> [What the task asks]
What lines below mention the word "will"? Copy each one.

> [Materials provided]
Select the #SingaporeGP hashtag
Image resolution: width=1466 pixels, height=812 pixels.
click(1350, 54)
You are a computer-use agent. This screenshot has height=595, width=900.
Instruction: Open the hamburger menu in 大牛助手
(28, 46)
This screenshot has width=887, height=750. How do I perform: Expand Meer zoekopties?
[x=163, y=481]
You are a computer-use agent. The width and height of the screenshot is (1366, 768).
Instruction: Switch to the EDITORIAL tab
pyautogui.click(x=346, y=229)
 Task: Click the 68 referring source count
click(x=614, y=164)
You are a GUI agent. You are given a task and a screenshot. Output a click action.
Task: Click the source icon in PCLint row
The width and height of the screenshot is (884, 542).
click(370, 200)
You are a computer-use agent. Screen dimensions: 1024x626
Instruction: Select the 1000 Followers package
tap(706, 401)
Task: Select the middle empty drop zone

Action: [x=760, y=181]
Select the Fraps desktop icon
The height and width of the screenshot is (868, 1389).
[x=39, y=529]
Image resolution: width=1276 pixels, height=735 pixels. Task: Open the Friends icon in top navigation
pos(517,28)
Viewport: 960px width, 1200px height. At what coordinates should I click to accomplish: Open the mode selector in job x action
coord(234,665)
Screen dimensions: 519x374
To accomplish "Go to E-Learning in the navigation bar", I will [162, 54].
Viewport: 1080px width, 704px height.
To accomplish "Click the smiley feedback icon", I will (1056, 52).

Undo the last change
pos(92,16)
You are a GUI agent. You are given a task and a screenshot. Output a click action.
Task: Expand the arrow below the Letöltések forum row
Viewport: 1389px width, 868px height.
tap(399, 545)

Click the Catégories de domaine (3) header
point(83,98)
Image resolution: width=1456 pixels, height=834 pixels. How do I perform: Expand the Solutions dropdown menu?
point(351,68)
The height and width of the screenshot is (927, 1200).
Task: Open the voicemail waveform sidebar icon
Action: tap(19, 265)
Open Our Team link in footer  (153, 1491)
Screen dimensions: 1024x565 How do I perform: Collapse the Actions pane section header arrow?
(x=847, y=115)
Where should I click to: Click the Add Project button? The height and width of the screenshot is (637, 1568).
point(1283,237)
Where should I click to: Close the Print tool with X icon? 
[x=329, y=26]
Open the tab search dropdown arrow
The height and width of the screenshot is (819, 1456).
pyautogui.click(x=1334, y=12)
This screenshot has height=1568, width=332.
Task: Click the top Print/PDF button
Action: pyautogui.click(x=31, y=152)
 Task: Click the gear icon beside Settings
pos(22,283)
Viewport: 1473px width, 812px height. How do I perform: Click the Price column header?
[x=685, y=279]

> [Completed exercise]
To accomplish "Go to E-Learning in the navigation bar", I will [162, 54].
To accomplish "Click the smiley feedback icon", I will (1056, 52).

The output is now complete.